[Raw records]:
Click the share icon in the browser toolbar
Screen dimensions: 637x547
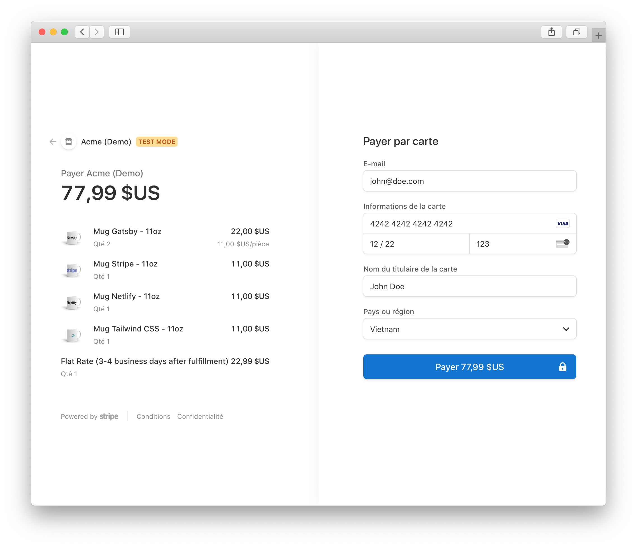(551, 32)
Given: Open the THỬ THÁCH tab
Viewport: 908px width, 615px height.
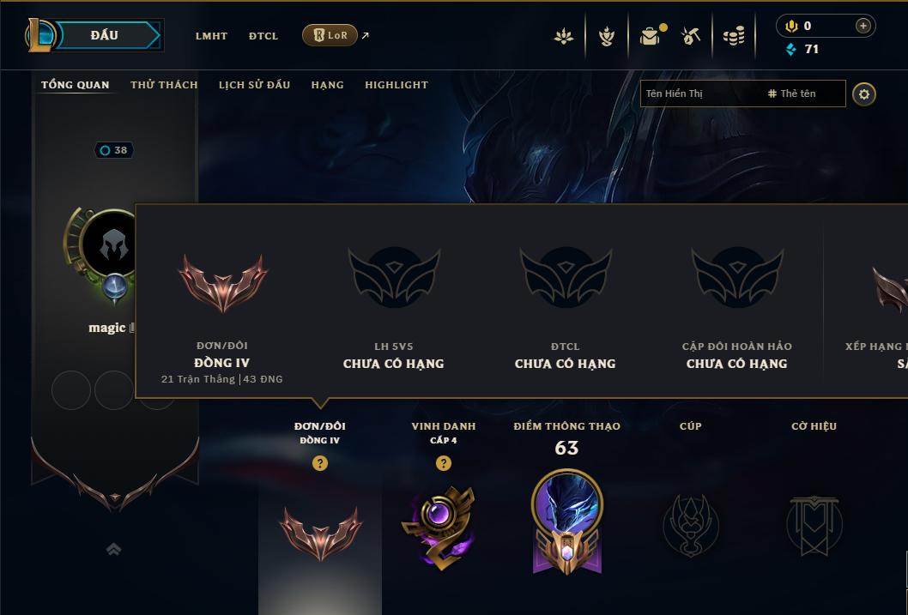Looking at the screenshot, I should tap(164, 85).
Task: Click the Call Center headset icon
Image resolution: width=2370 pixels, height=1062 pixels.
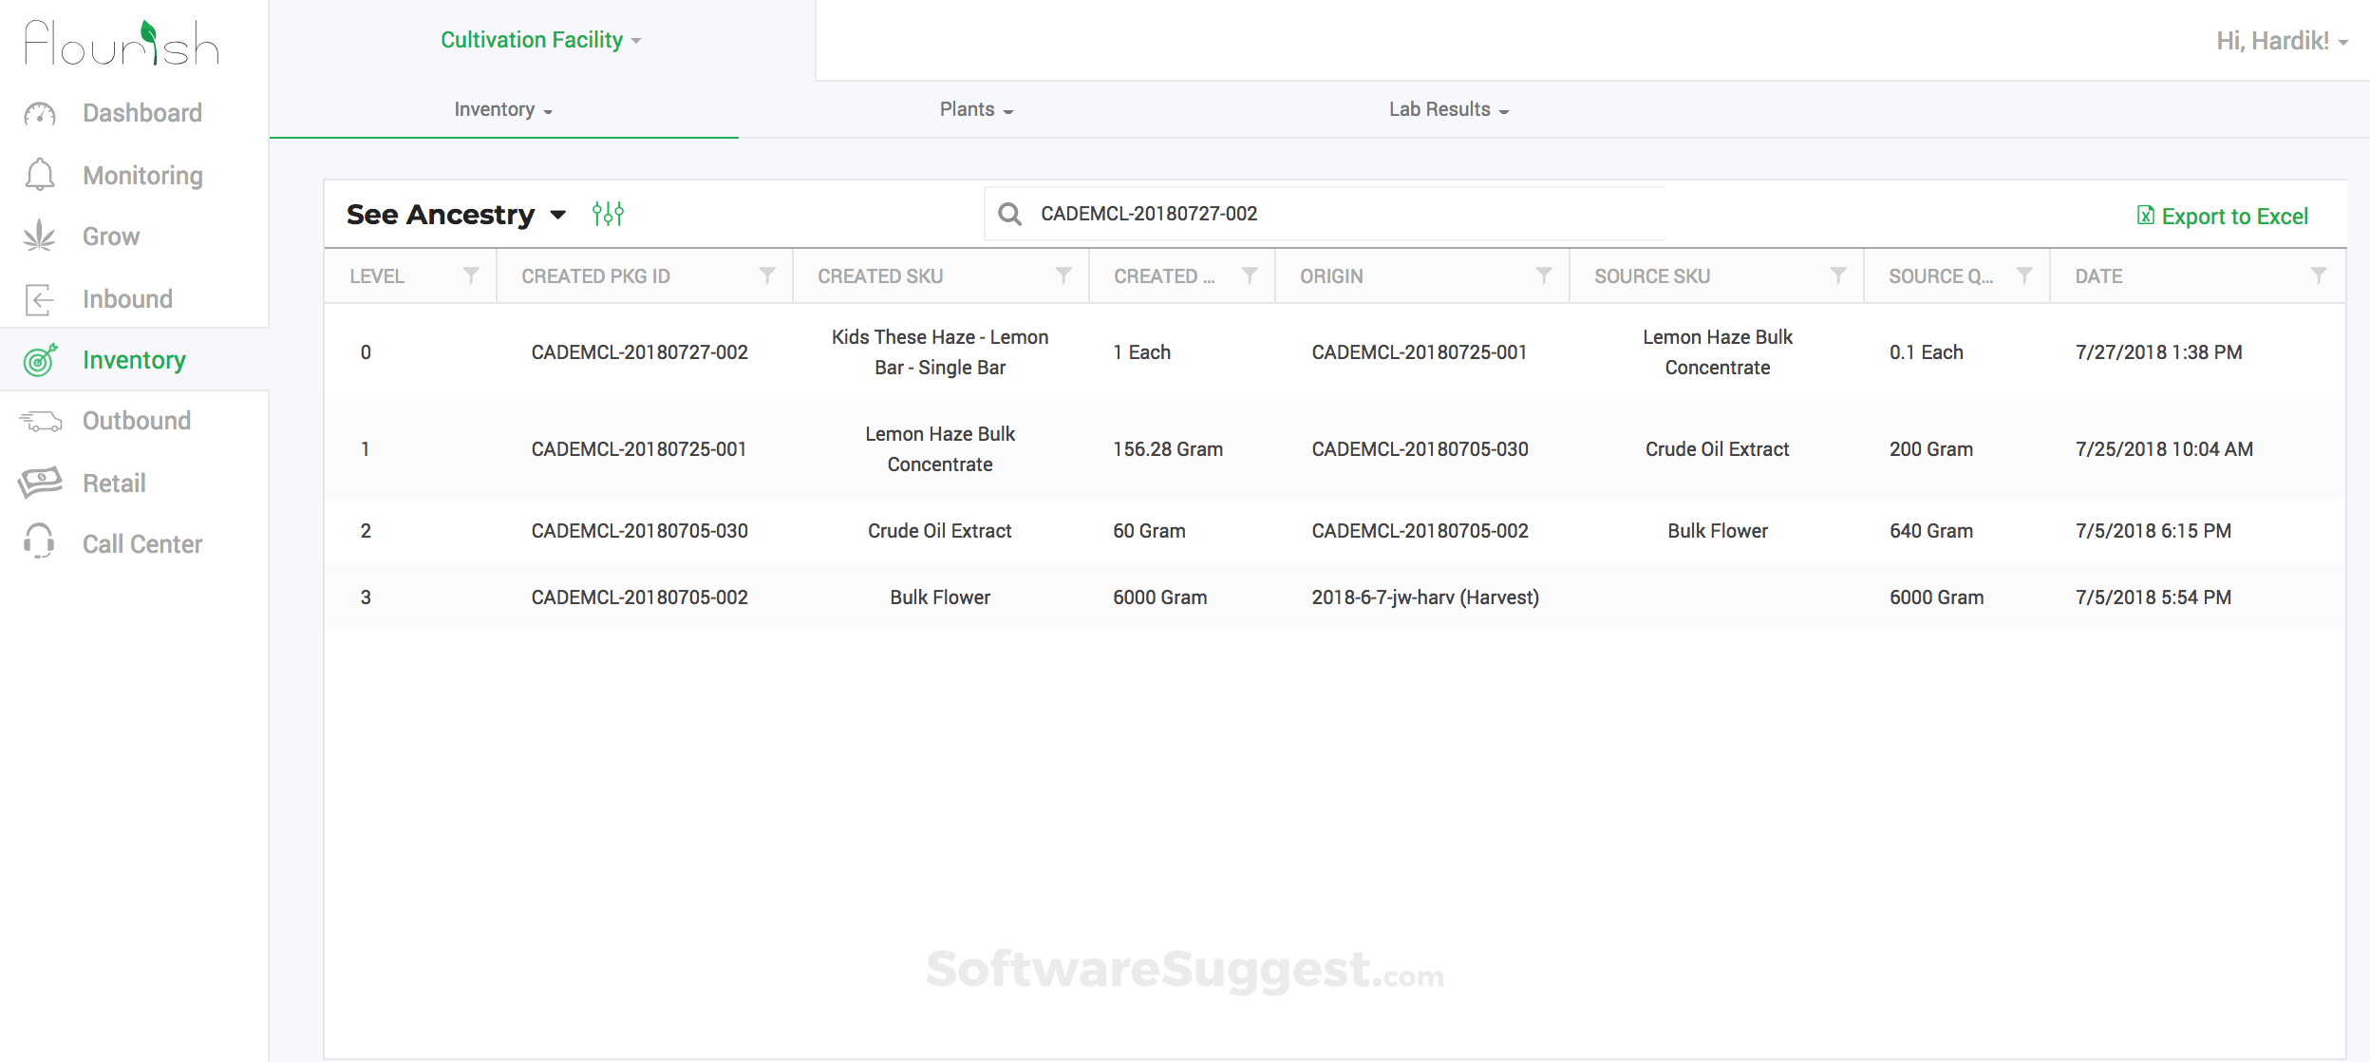Action: tap(40, 543)
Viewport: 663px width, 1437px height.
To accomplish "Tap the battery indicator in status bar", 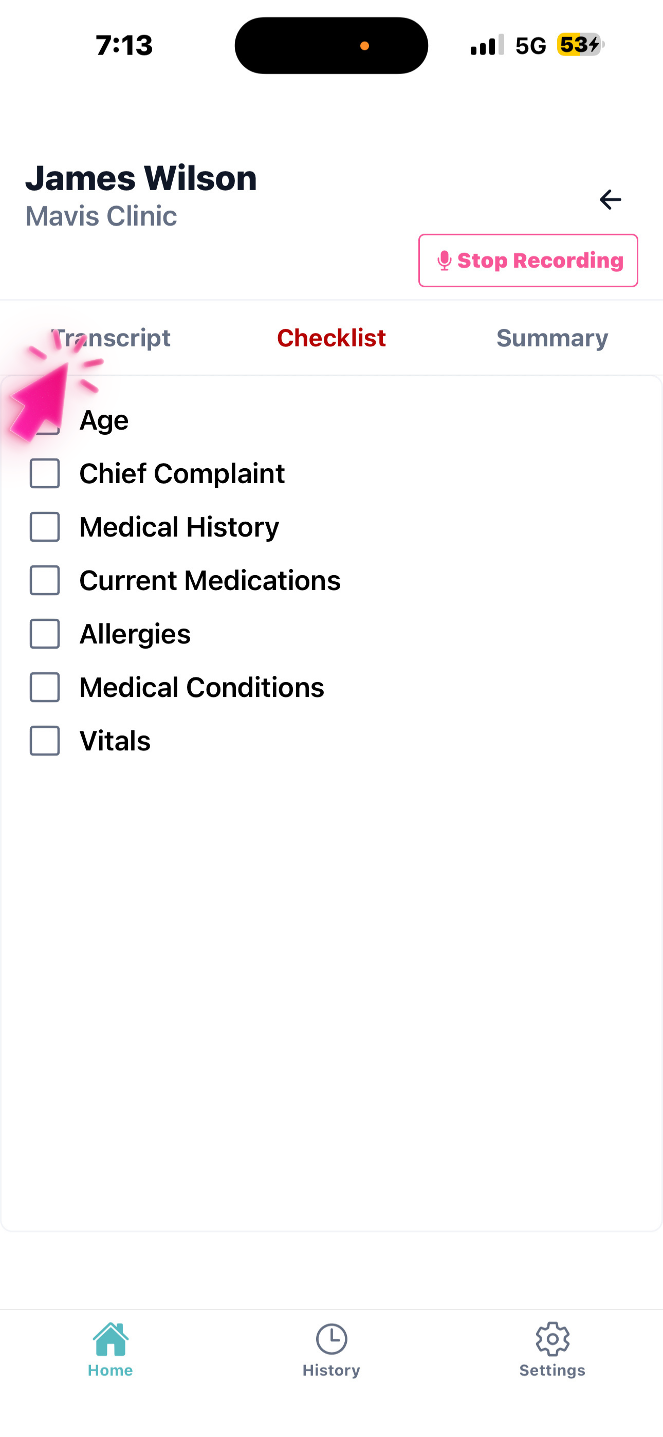I will [580, 45].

[Aim]: How many lines in the items above contain the word "Click"? Reply with the number alone.

[Result of this exercise]: 2